→ **THE EXERCISE**
From the knife block project summary below, list every piece of safety gear that it says to wear.

→ **SOURCE EXCERPT**
Project Summary: Steak Knife Block

This project started when my girlfriend’s dad was searching the internet, unsuccessfully, for a block that would fit his brand new set of extra large steak knives.

I took this as an opportunity to try my hand at making a custom one.

Custom Knife Block: Finished Result

Custom Knife Block: Finished Result

Reclaimed wood stock from old ceiling joists

Reclaimed wood stock from old ceiling joists

The story starts much earlier, however. This entire project was created from reclaimed wood taken from some massive old ceiling joists I salvaged from an old art studio in Jersey City that was moving out.  The wood seemed to be a softwood like Pine but It’s still unknown what specific wood type it was.

The joists were sectioned off into planks on my Radial Arm Saw (this was before I had my Planer, which I will explain the difficulty that caused later). It generated a huge amount of sawdust, which is an ingredient that can be used to make excellent fire starters for camping and the like. (When i find the picture of the original board, I will post it also)

Each of these balks were made about 3″ x 1.5″ and ranged from 24″ – ~28″ when they finished up. Some of them had knots and nails, though the carbide 80 T blade barely slowed down going through the nails. (Just a spark and a momentary jolt).

NOTE: I don’t recommend going at nails with a wood sawblade unless it is a fairly new carbide blade and it’s completely by accident. Always go over the workpiece with a strong magnet first to identify any metal foreign objects (Nails, Staples, bolts, etc). The nails I encountered were buried too far in the surface to be detected easily. Always wear safety gear, especially when using a radial saw, including goggles, N95 rated dust mask, long sleeves, and heavy work gloves.

The blocks mitered and shown for size

The blocks mitered and shown for size

The pictures here show the initial bulk shape. Since i wanted a setting for eight to be possible for one of these blocks, I decided that four boards would need to be arranged in rows of two, and there needed to be some angle on the block for ease of pulling knives in and out. These knives were also 5 – 7/8″ long and over 1″ thick at the widest, so they were fairly large.

The initial angle on the bottom was created with a mitre saw at about 30 degrees. This later turned out to be a poor choice and I had to modify the block so the heavy knives would not topple it over. Also, a steeper angle takes up less counter or table space.

Concept of the Slots and bracing for the knives

Concept of the Slots and bracing for the knives


The plan I had was to cut a slot wide enough for the blade down the center ish of each board and add a few thin strips of wood across the openings of the slots to keep the knives in there. I eventually opted for two braces instead of the one shown to the right.

When it worked with one blade, I moved on to make this work for the rest of the blocks. I set up a work stop to get the center of each block. In the end, this wasn’t the greatest solution because some of the thicknesses of these boards varied slightly and since I didn’t have a dado blade and I just flipped the board a few times to widen the slot because the 1/8″ slot didn’t give enough clearance to freely insert and remove these massive blades.

→ **SUPPLIED RECORDS**
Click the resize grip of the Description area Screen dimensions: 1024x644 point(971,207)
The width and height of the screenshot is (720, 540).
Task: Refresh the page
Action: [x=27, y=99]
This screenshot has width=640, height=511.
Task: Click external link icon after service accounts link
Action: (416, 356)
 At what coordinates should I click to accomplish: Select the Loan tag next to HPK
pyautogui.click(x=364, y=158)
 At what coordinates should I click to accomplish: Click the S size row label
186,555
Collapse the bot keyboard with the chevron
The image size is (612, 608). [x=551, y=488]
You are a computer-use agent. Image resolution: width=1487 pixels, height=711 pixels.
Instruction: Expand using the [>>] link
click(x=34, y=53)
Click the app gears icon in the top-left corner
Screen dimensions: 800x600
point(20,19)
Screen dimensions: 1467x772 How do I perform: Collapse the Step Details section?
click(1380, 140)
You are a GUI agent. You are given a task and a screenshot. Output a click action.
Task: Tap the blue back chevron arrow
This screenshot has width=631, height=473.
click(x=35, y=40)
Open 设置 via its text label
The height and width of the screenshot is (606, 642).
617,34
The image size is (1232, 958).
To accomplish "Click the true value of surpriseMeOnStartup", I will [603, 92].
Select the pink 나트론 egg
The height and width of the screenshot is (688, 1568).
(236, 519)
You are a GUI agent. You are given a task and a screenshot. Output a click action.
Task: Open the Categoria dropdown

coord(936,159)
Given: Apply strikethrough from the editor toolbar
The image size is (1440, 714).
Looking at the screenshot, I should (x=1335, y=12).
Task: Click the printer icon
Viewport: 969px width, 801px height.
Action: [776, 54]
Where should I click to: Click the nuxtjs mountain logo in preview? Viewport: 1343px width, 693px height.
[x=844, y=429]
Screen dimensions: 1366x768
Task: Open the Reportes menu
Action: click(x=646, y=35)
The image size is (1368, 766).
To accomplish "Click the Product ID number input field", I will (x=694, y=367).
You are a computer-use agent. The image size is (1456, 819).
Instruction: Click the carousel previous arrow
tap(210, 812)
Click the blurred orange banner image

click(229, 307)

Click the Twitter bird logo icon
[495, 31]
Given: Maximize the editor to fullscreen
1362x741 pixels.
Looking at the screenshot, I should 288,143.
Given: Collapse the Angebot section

→ **ANSWER BELOW**
- Goggles
- N95 rated dust mask
- Long sleeves
- Heavy work gloves